Stade Bordelais ASPTT Football, known simply as Stade Bordelais, is the association football section of the French multi-sport club based in Bordeaux. The football section was created in 1889. They play at the Stade Sainte Germain, which has a capacity of 3,000 seated. They currently play in the Régional 1. The club's colours are black and white.

==History==
Formed in 1889 as the football section of Stade Bordelais Omnisport Club, the club has also been known since 1901 as Stade Bordelais Université Club, after a short lived merger of the omnisports club with Clubs Université Bordelais. Under this name they won the first edition of the Division d'Honneur of the Aquitaine League in 1920, the first of four such titles for the club in the 1920s.
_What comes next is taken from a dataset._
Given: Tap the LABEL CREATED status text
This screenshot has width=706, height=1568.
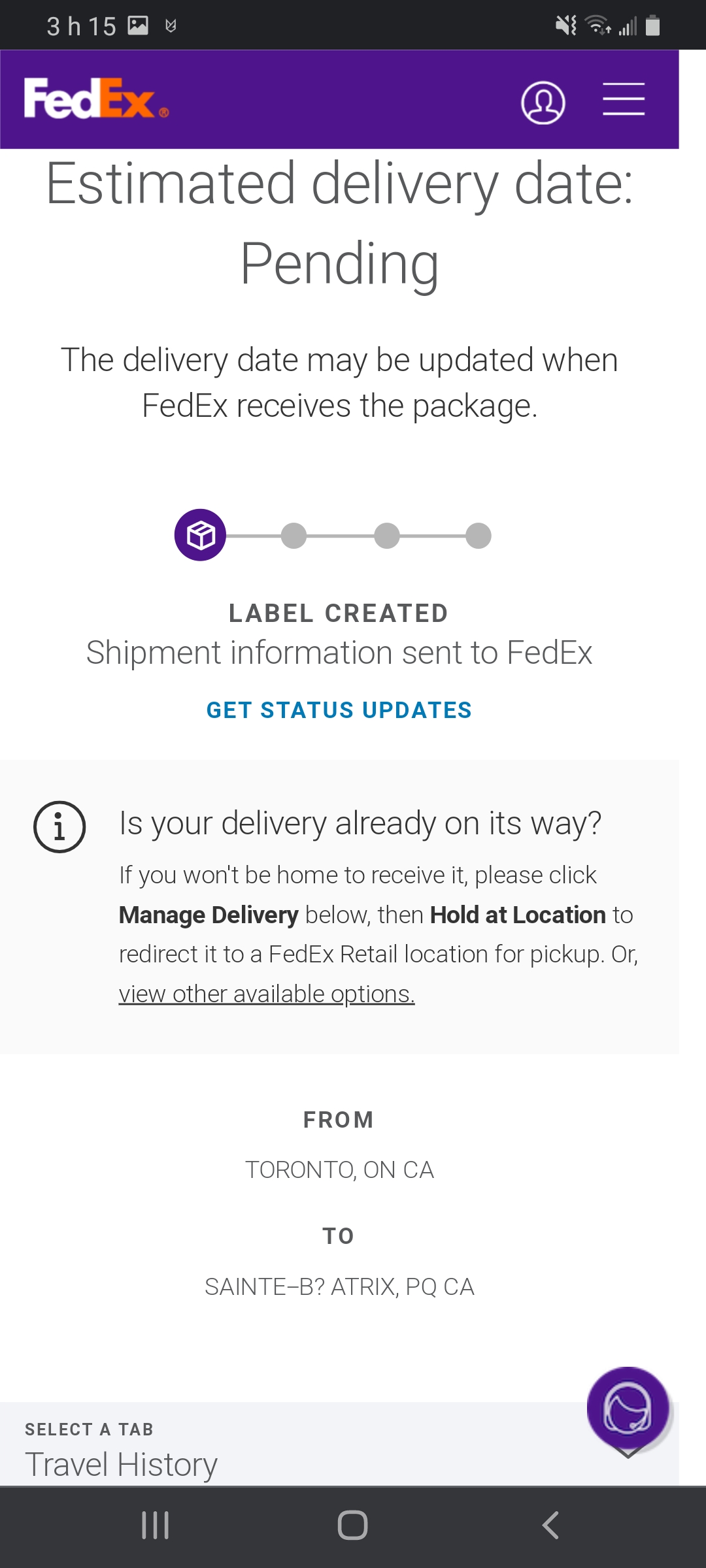Looking at the screenshot, I should click(x=339, y=613).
The first appearance of the club in national competition was the first edition of the Division Nationale de CFA in 1948, which they qualified for via a third-place finish in the Aquitaine Division d'Honneur. A 9th-place finish in the West Group was not sufficient to qualify automatically for the competition the following year. However, in 1950 the club were champions of the Aquitaine Division d'Honneur, automatically qualifying for the Division Nationale de CFA. This time they maintained their presence at this level for two seasons.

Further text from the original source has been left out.